Work to do »
Lay out the part of the listing that opens with the line containing "You are a computer-use" and runs through the end of the listing as a Markdown table with columns Row and Line, one numbered row per line, skipping blank lines and omitting the pictures.

________________________

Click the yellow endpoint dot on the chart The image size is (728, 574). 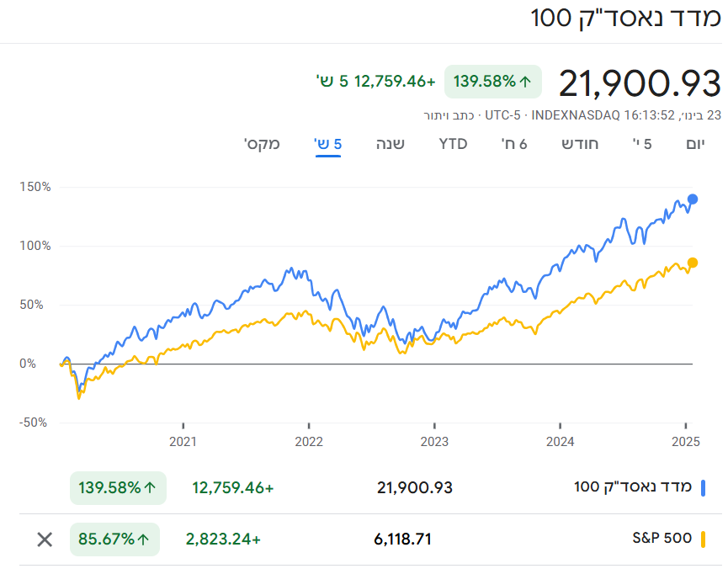693,263
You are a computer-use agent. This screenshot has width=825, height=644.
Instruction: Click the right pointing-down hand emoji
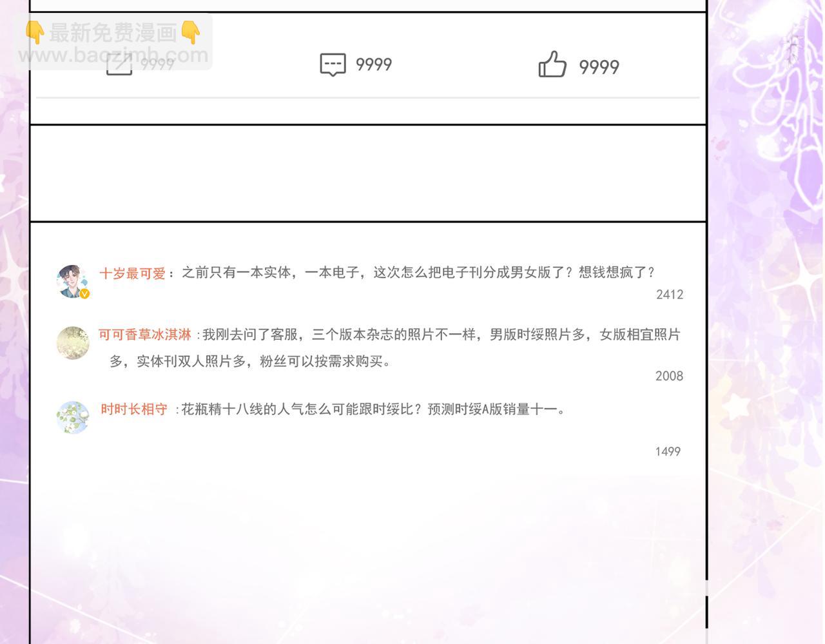191,32
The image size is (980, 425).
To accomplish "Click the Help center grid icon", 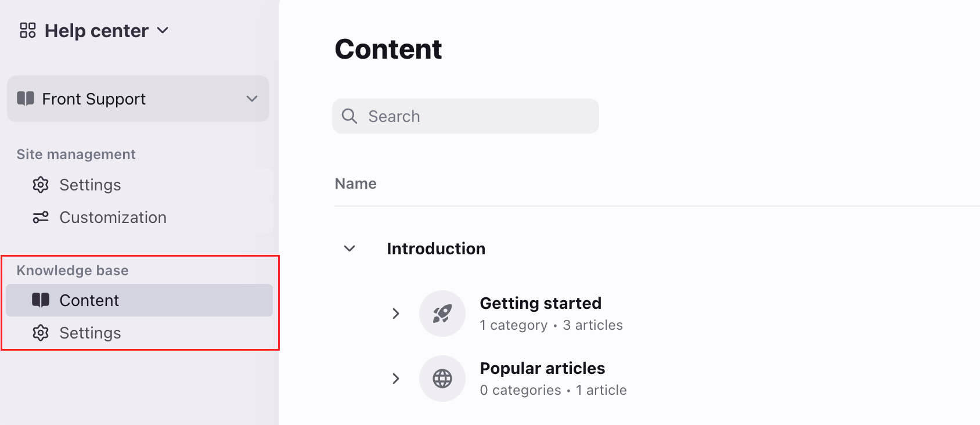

________________________

Answer to this task »
| Row | Line |
|---|---|
| 1 | You are a computer-use agent. This screenshot has width=825, height=644. |
| 2 | Instruction: Click the right pointing-down hand emoji |
| 3 | 191,32 |
| 4 | The image size is (980, 425). |
| 5 | To accomplish "Click the Help center grid icon",  |